Erhöhte Risiken im AKW

Die Pannenserie im Atomkraftwerk Forsmark nagt am schwedischen Sicherheitsempfinden. Doch für die Energiepolitik der Regierung gilt: weiterwursteln wie bisher. von bernd parusel, stockholm

Die schwedische Wirtschaftsministerin Maud Olofsson schien peinlich berührt, als sie am Dienstag der vergangenen Woche Besuch aus Brüssel bekam. Der EU-Energiekommissar Andris Piebalgs wollte unter anderem wissen, wie es um die Sicherheit im schwedischen Atomkraftwerk Forsmark stehe. Olofsson aber hatte keine Antworten. Sich vom staatlichen Energiekonzern Vattenfall über die Lage informieren zu lassen, hatte sie erst für Freitag geplant.

In der Zwischenzeit überstürzten sich in Forsmark jedoch die Ereignisse. Die Betreiberfirma, die zu 66 Prozent Vattenfall gehört, räumte ein, dass die in der Vorwoche entdeckten »Hinweise auf schadhafte Dichtungen am Reaktortank« nicht mehr nur Hinweise waren. Die Dichtungen müssten erneuert werden, und so lange blieben Forsmark-1 und -2 abgeschaltet, hieß es. Die Stilllegung ist bereits die dritte seit der beinahe eingetretenen Katastrophe vom 25. Juli vorigen Jahres, als es in einem Stellwerk zu einem Kurzschluss kam und Notfall- und Kontrollsysteme ausfielen.

Am Donnerstag trat dann der Direktor des Kraftwerks in Forsmark, Lars Fagerberg, zurück. Der Rücktritt ist vor allem eine Reaktion auf einen internen Bericht eines Untersuchungsteams von Vattenfall, den das schwedische Fernsehen veröffentlicht hat. Darin heißt es, der Unfall vom Sommer sei als »Höhepunkt einer seit längerem verfallenden Sicherheitskultur« zu sehen. Die Betreiber hätten sich immer mehr auf eine Steigerung der Stromproduktion konzentriert. Die Anlage sei deshalb allzu eilig modernisiert worden, man sei »erhöhte Risiken eingegangen« und habe Sicherheitsvorschriften »immer großzügiger ausgelegt«.

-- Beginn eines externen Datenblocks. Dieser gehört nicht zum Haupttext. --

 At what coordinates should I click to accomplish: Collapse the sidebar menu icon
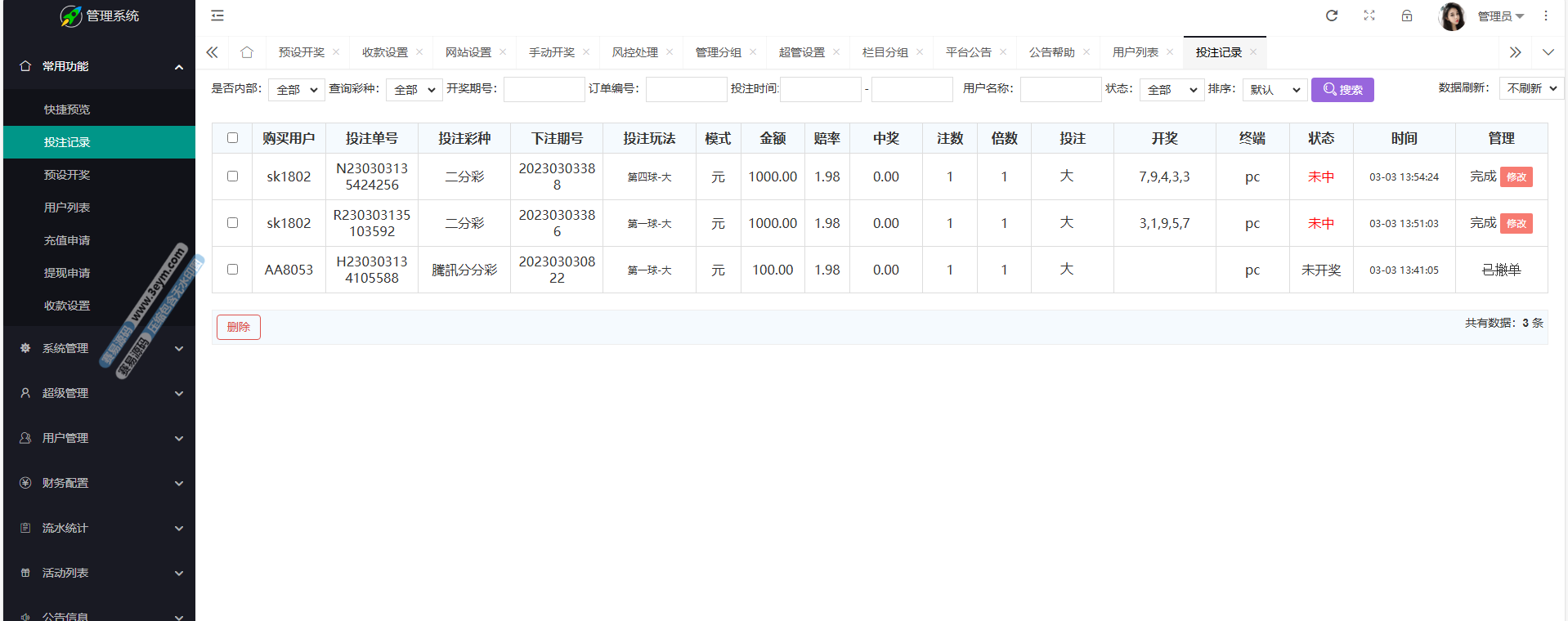217,16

Neben dem Rücktritt des Kraftwerkdirektors kündigte Vattenfall zusätzliche Sicherheitsmaßnahmen an. So soll ein »Sicherheitsausschuss« gebildet und ein »international anerkannter Experte« zu Rate gezogen werden. Als die Wirtschaftsministerin Olofsson am Freitag die Führungsspitze von Vattenfall traf, lobte sie die Maßnahmen als »kraftvoll«. Gleichzeitig bezeichnete sie die schwedische Stromversorgung jedoch als »sehr empfindlich«. Schweden deckt rund 50 Prozent seines Strombedarfs aus Atomkraftwerken, die anderen 50 Prozent hauptsächlich mit Wasserkraft. Olofsson hätte in Zukunft gern ein »drittes Standbein«.

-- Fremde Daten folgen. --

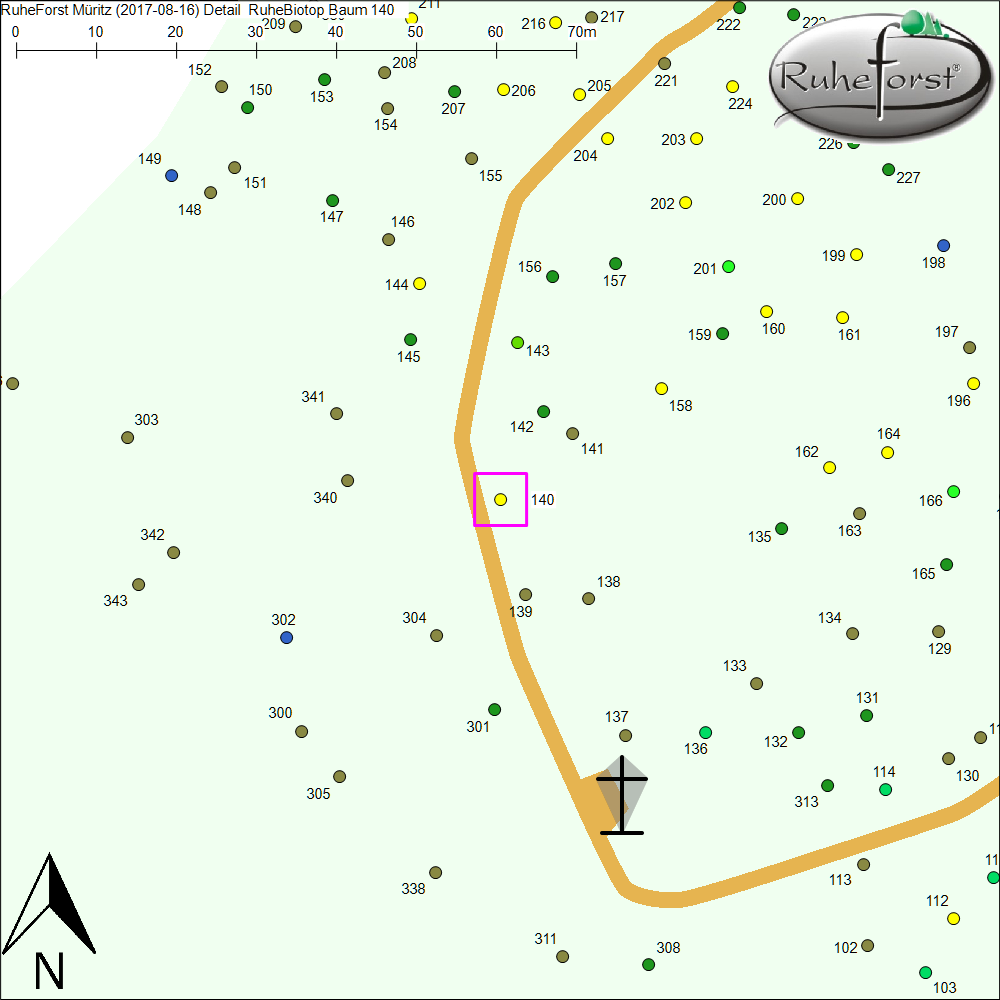Image resolution: width=1000 pixels, height=1000 pixels.
Task: Select yellow tree marker 112
Action: pos(953,918)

Wie das aussehen soll, bleibt jedoch unklar. Die Regierung ist gegen den Import von Erdgas aus Russland und hat den Vorschlag, von der geplanten deutsch-russischen Gaspipeline durch die Ostsee eine Nebenleitung nach Schweden abzuzweigen, abgelehnt. Auch von der Industrie geforderte Stromimporte aus Russland will Schweden nicht, und der Ausbau der Windkraft kommt nur langsam voran. Kürzlich teilten Vertreter der Stromkonzerne Eon Sverige und Vattenfall mit, umfassende Pläne für Offshore-Windparks in der Ostsee könnten sich wegen steigender Installationskosten verzögern oder sogar ganz scheitern.

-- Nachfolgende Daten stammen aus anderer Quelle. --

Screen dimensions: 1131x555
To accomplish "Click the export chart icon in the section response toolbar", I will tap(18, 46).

Politiker der konservativen Parteien und die drei großen Energiekonzerne Vattenfall, Eon und Fortum meinen deshalb, an einem Ausbau der Atomkraft führe kein Weg vorbei. Ohne neue AKW seien auch die Treibhausgase nicht zu reduzieren, heißt es oft. Die bürgerliche Regierungskoalition in Stockholm hat sich zwar dazu entschieden, in der laufenden Legislaturperiode kein neues AKW zu bauen. Nach 2010 könnte der Kompromiss aber aufgebrochen werden. Die größte Morgenzeitung des Landes, Dagens Nyheter, sähe gerne schon früher einen solchen Beschluss. »Wenn wir die Atom­energie ausbauen müssen, dann sollten wir gleich damit anfangen«, schrieb das Blatt in der vergangenen Woche.

Der Zeitpunkt für ein solches Statement hätte kaum besser gewählt sein können. Am gleichen Tag standen zwei Reaktoren in Forsmark und ein weiterer in Ringhals wegen technischer Probleme still.